How to raise a Viking: Lessons in parenting from the Nordic countries
In this extract from her new book How To Raise A Viking, journalist and author Helen Russell wonders if we could learn a thing or two from parents in the Nordic countries
Parenting Danishly is strangely anachronistic at times. Like an Enid Blyton book without the bigotry. And mini-Vikings are different from children back home. They eat differently. They learn differently. They play, dress, even sleep differently. They sing (All The Time), run, jump, climb, fall and get up again, out in nature, for hours a day. It’s cold and wet and uncomfortable—often. But they cope. 
"In Denmark, children play outdoors, schools have no gates, and babies are left to nap outside in their prams"
In Denmark, children play outdoors, schools have no gates, and babies are left to nap outside in their prams. Because 79 per cent of Danes trust most people, a statistic I found extraordinary (I don’t trust 79 per cent of my immediate family…). Okay, so Denmark is a small country of just 5.8 million people.
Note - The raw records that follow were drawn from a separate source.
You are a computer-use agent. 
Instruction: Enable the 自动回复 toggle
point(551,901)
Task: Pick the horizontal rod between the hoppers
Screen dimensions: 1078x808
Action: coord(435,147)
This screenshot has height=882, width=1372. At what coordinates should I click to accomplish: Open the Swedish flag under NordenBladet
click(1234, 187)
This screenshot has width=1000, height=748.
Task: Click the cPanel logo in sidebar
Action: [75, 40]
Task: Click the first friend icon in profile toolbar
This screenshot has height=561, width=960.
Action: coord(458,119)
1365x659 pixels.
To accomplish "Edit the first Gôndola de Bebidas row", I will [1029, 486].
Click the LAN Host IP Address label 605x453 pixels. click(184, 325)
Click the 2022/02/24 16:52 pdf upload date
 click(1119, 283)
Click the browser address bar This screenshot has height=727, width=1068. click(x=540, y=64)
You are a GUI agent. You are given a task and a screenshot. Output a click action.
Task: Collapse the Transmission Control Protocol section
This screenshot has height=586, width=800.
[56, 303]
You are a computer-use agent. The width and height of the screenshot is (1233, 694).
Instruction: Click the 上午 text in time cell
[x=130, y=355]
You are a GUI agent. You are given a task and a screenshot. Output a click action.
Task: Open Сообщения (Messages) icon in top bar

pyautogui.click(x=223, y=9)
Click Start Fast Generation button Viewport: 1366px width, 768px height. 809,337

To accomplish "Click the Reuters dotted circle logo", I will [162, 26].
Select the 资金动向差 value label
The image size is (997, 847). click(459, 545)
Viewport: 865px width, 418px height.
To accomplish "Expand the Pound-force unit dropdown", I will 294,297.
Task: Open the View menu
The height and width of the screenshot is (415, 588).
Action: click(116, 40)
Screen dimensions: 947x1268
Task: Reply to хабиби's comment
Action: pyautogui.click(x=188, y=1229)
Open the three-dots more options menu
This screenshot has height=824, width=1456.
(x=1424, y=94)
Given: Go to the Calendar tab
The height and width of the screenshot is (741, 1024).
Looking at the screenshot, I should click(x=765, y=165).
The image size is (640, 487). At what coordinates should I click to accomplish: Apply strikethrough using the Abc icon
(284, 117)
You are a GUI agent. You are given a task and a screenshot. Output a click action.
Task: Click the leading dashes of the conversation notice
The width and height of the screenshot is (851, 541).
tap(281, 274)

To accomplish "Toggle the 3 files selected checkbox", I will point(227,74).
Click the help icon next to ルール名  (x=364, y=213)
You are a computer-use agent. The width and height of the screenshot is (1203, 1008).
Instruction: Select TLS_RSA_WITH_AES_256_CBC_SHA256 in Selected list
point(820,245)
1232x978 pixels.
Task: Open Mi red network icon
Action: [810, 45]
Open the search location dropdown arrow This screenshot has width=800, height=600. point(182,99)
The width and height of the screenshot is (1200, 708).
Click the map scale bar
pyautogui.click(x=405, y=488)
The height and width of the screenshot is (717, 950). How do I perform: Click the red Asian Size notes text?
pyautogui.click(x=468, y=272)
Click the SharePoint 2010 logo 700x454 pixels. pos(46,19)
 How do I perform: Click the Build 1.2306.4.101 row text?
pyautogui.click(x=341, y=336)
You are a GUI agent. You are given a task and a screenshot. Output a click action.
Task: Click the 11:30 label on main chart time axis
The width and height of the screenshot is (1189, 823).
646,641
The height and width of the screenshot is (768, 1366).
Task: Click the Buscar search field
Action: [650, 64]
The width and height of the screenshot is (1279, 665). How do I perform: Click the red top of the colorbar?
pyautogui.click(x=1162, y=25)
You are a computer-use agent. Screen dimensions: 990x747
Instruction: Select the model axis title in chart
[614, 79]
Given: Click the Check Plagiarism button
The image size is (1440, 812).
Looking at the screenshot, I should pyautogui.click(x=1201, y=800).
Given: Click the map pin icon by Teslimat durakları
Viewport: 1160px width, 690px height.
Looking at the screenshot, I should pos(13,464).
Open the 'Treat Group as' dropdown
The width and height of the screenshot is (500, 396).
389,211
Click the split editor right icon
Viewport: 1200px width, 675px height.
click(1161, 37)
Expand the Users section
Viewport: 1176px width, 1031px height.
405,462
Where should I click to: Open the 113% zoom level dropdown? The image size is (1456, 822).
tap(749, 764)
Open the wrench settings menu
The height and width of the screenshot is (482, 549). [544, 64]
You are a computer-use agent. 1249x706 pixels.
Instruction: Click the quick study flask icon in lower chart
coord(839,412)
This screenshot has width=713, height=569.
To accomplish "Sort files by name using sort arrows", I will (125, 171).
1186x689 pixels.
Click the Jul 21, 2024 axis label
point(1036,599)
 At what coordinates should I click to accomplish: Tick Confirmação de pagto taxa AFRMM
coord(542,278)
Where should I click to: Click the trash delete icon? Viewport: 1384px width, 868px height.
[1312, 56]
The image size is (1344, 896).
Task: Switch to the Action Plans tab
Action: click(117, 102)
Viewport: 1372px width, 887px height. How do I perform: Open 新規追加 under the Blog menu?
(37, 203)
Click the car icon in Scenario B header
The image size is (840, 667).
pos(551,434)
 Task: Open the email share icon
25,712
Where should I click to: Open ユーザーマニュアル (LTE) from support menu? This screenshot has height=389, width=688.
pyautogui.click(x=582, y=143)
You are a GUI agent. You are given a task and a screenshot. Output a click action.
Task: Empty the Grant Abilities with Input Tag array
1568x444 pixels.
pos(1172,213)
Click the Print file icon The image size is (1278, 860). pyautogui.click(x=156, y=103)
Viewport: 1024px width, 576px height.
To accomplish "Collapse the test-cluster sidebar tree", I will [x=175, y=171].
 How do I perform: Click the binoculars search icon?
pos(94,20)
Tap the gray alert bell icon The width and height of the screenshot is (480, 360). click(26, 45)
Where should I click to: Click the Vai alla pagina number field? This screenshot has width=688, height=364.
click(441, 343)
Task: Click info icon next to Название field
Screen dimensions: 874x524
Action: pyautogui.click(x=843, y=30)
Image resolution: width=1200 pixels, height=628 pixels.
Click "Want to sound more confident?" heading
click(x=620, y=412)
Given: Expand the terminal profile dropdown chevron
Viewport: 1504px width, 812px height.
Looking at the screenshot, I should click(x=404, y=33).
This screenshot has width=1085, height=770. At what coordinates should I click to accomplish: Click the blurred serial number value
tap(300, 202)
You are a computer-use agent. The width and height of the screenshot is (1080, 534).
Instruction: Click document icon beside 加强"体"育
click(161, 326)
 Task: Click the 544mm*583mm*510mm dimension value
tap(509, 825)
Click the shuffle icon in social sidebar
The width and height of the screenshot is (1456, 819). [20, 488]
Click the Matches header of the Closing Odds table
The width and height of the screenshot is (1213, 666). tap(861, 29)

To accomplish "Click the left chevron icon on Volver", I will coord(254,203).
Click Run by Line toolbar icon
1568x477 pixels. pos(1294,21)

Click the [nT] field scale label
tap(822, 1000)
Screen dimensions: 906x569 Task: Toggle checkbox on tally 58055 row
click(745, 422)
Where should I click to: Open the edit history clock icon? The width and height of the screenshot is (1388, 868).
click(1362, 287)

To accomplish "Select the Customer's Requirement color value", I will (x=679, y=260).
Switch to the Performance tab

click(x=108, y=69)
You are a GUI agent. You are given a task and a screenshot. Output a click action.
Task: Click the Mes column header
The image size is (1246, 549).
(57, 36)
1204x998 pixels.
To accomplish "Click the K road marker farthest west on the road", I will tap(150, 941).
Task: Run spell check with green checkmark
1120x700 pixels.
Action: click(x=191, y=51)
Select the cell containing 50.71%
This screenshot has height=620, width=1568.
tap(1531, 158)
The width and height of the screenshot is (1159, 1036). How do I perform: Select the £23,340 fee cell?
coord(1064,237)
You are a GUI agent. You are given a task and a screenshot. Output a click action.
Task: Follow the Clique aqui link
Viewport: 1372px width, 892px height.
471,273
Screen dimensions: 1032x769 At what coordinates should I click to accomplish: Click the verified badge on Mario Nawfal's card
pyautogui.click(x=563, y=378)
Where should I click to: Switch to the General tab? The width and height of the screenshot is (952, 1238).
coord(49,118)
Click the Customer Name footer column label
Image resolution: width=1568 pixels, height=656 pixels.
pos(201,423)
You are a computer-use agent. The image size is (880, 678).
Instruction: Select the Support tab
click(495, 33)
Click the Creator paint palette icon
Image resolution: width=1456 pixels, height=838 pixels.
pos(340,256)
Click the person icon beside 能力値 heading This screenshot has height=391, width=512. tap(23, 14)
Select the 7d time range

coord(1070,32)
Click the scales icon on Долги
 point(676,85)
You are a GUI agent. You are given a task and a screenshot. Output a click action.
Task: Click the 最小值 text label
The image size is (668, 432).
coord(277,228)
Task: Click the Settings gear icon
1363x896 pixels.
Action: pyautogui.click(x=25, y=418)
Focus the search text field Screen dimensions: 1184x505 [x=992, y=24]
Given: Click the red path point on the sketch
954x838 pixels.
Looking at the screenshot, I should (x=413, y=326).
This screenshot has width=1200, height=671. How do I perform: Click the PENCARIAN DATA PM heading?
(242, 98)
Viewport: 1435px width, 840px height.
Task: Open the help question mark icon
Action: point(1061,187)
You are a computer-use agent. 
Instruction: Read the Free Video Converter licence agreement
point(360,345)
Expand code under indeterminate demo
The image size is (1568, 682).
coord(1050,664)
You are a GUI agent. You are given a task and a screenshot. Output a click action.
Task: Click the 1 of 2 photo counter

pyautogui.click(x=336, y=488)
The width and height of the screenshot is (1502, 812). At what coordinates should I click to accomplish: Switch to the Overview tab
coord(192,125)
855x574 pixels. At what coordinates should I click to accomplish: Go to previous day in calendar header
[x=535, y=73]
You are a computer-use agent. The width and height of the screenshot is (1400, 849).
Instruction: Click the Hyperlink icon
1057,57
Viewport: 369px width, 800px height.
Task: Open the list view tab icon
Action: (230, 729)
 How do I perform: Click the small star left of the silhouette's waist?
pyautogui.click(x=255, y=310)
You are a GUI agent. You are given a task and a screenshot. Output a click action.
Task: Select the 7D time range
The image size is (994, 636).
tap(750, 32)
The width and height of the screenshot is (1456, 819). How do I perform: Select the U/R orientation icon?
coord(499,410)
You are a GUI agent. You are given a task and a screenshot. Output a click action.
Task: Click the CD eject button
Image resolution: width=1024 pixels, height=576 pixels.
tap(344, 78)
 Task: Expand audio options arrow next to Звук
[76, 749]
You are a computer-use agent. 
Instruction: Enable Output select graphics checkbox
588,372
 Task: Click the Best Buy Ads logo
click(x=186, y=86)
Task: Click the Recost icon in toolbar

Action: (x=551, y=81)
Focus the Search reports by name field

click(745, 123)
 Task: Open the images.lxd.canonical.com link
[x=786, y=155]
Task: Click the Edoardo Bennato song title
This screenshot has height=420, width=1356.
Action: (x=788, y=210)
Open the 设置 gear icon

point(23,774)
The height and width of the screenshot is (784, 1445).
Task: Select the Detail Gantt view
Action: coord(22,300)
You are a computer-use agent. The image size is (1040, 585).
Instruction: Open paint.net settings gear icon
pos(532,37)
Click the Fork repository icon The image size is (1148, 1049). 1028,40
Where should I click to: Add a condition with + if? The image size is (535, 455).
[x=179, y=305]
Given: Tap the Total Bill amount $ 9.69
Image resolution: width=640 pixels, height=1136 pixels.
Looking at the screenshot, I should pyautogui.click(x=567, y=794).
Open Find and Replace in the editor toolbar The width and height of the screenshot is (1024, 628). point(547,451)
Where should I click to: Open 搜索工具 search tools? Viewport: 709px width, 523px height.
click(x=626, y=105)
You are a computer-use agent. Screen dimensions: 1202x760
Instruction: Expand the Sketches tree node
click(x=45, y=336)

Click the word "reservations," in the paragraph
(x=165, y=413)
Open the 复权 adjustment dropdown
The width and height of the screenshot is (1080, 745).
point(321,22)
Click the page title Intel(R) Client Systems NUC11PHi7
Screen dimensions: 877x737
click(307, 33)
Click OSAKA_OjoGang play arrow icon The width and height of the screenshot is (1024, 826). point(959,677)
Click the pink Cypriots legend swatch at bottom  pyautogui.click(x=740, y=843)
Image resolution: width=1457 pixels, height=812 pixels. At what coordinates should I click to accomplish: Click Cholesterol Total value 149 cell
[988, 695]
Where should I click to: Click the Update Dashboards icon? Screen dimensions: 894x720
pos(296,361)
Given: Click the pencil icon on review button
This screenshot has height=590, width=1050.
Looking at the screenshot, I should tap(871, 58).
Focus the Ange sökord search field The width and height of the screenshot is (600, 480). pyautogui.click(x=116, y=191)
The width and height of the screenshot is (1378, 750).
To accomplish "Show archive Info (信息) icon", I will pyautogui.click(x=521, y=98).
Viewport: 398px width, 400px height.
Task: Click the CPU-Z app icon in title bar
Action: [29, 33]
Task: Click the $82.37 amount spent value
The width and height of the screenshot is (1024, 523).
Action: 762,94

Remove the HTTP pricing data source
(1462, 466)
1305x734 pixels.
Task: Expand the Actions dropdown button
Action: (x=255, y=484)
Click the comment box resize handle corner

But that’s about the size of south London, and I didn’t trust everyone there, either. 
In the UK and the US, levels of trust have fallen dramatically in the past 60 years, from around 60 per cent to 30 per cent. I grew up in the 1980s and 1990s with the full force of the "stranger danger" campaign. Along with generations of schoolchildren, we were taught to trust less—with annual police talks on the perils of people we didn’t know. My American friends had McGruff, a hard-boiled crime dog with a gravelly voice who warned of danger at every turn. To be a child in the 1980s was to be acutely aware that you could be done for on any given day. But in the Nordic countries? Less so. 

Are Nordic countries happier?

Trust in Denmark has always been high, and has actually been on the rise by a few per cent in recent years. Children are taught that the world is an essentially good place and most people are not out to get them. Which is madness, delusional, liberating. "If you trust the people around you, you can be more relaxed," as my oldest Viking friend puts it. She’s a formidable flaxen-haired Nordic goddess with three children who "gets things done", apparently effortlessly, and is surprised when others (ie, "me") don’t. But she has a heart of pure Viking gold and has been helping me decode the Danish way ever since our arrival. And this much I learned early on: Vikings typically trust that children will figure things out, learn how to use their bodies, and manage their surroundings. Internationals always joke that there is no such thing as health and safety for Nordics (contrary to what Brexiteers would have us believe about Europe). Instead, there are lit candles everywhere, four-year-old children saw wood, and six-year-olds walk the family dog or bike to school by themselves. As my veteran Viking friend says: "Our children grow up free—because they trust."
Denmark
This trust seems to be a self-fulfilling prophecy: Denmark is the least corrupt country in the world and even politicians, notoriously untrusted in most countries, enjoy a relatively good reputation. Nordic countries regularly top the UNICEF rankings in terms of happiness, education and equality. And children in Nordic countries generally have the highest rates of wellbeing, globally. 
"This trust seems to be a self-fulfilling prophecy"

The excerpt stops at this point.